The problem for many of us is that the habit is a comfort. Observe an individual entering a room full of strangers or standing on stage waiting to walk to the podium to deliver a speech. You will observe a number of reassurance behaviours - stroking the back of their hands, touching their face etc.

In life we take a surprising amount of reassurance from habits and old routines, and for many compulsive porn users, porn is a comfort, a distraction, a way to forget about our troubles for a period of time.

It follows that when we attempt to change our behaviour we put ourselves into a state of anxiety. It's no longer clear what to do when we feel stressed and what our new reassurance behaviours are. We have to learn these again, but the process of learning can be a stress in itself. We subconsciously reach for what we know, which unfortunately for us can be the very behaviour we're trying to change.

In these cases our habit develops a kind of voice. In Rick Carson's classic 'Taming Your Gremlin', he describes this voice as its own entity, an internal gremlin who seeks to stop you from achieving your higher ambitions. There are parallels with Freud's 'Id', the conceptual part of the mind which attempts to drive us to safety through inaction.

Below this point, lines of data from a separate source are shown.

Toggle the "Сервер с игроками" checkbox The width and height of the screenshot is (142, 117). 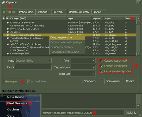102,66
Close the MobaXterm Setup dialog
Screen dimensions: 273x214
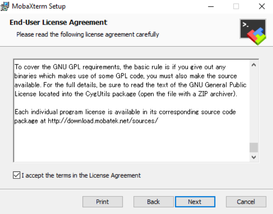tap(262, 7)

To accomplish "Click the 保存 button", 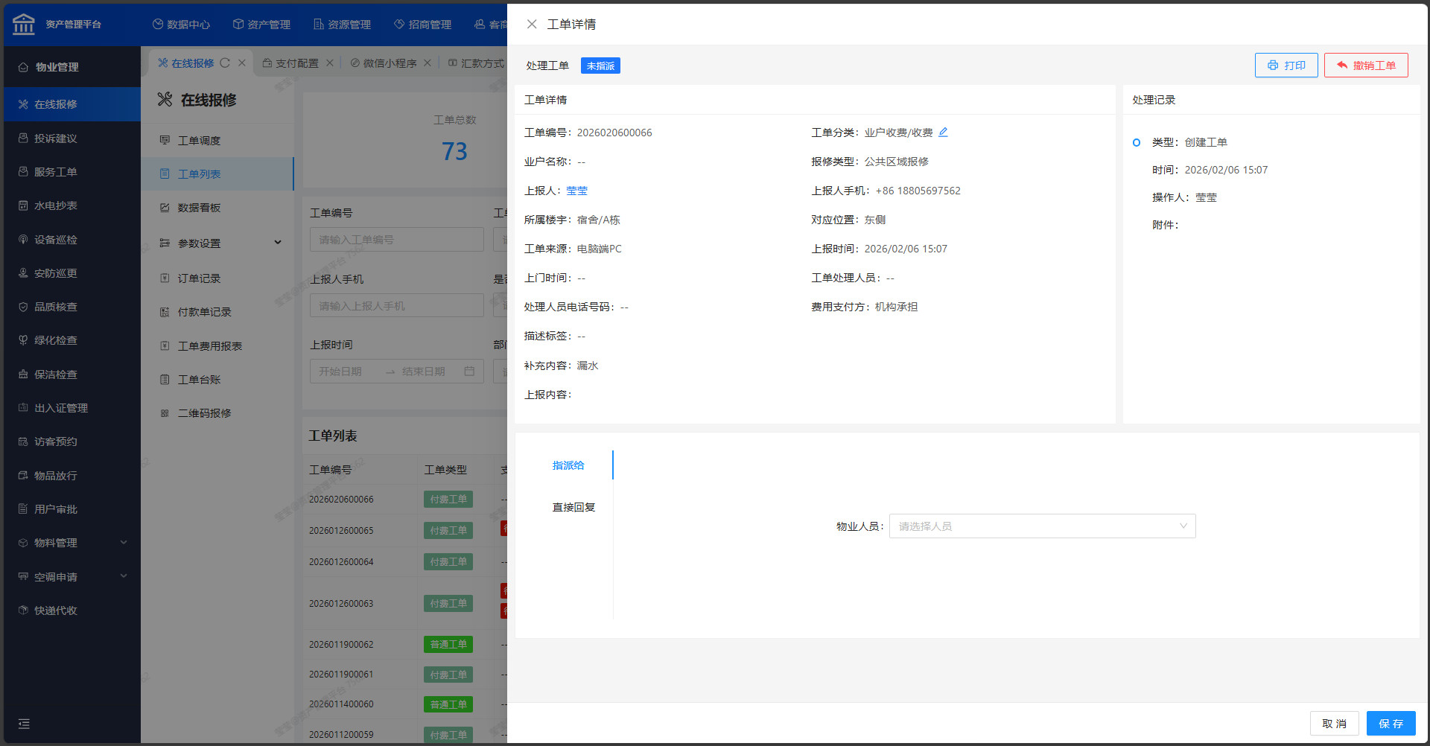I will 1391,724.
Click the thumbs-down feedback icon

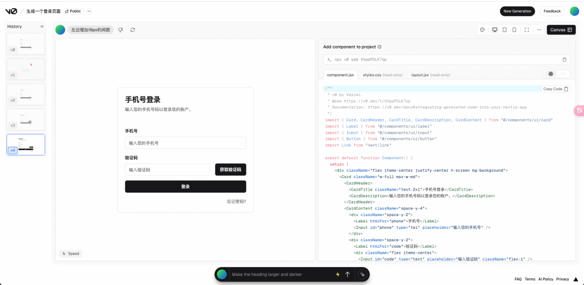[x=121, y=30]
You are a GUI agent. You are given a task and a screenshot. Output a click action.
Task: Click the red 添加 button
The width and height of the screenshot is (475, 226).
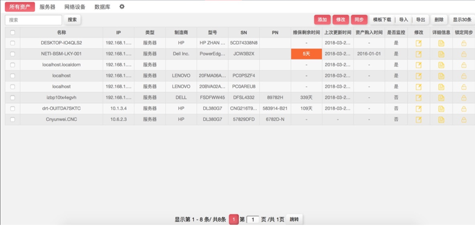[322, 20]
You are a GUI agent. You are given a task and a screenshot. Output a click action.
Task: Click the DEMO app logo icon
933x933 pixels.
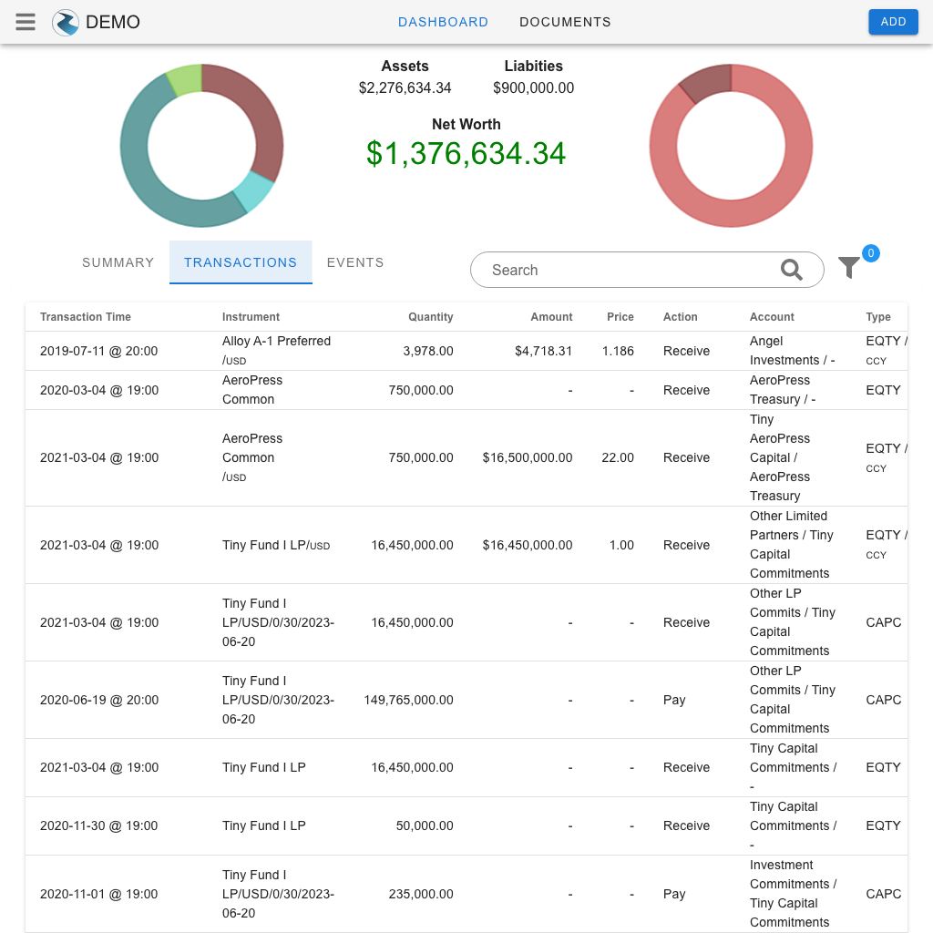(66, 22)
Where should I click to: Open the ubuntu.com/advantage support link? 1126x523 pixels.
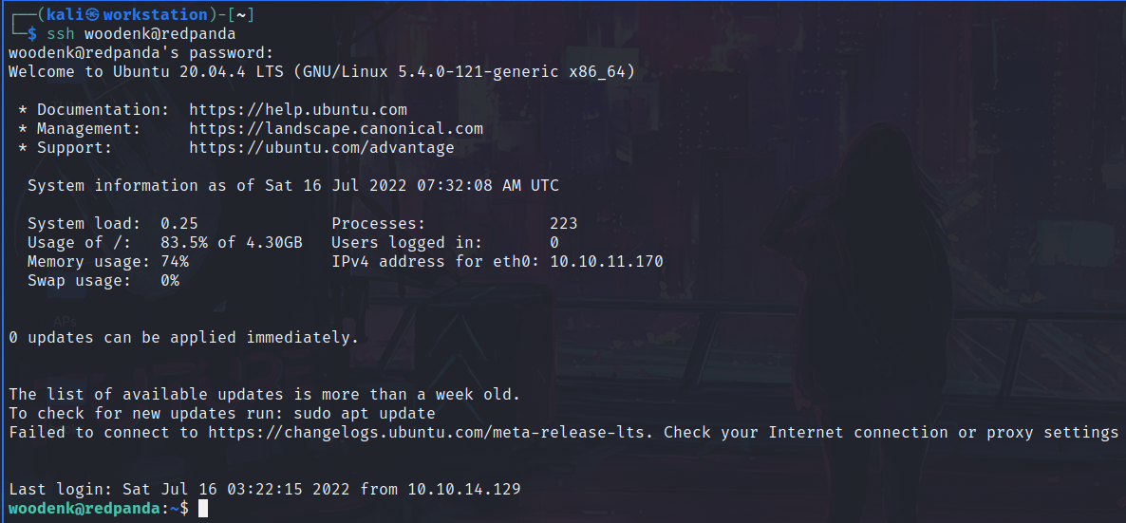(322, 148)
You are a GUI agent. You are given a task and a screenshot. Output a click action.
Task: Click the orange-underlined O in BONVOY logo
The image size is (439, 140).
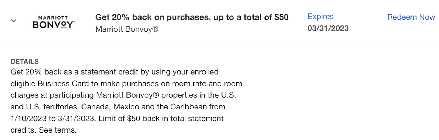pyautogui.click(x=63, y=25)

In any case, you can't do anything to stop this feeling. However you can learn to recognise it as the desire for reassurance manifested in an unhelpful 'confidence' that you can somehow return to old habits without the negative consequences.

Remember that from the moment you try to make any change, there is an internal inertia back to what is comfortable and known. At the beginning you might think "this is pointless, I'll never stop" or "porn is my hobby, why should I give it up?". Once you start to succeed, the voice changes tactic "great, you've succeeded now, you can look at porn like normal people" or "you've done well, so why not treat yourself to a quick session". Recognise these as the same voice.

Philip's picture

Nathan, you put it

Submitted by Philip on Wed, 22/06/2011 - 22:47

Nathan, you put it particularly well. Even if it is still early days of the second attempt, I know that if I can bear what you've said in mind I can learn from this and go further.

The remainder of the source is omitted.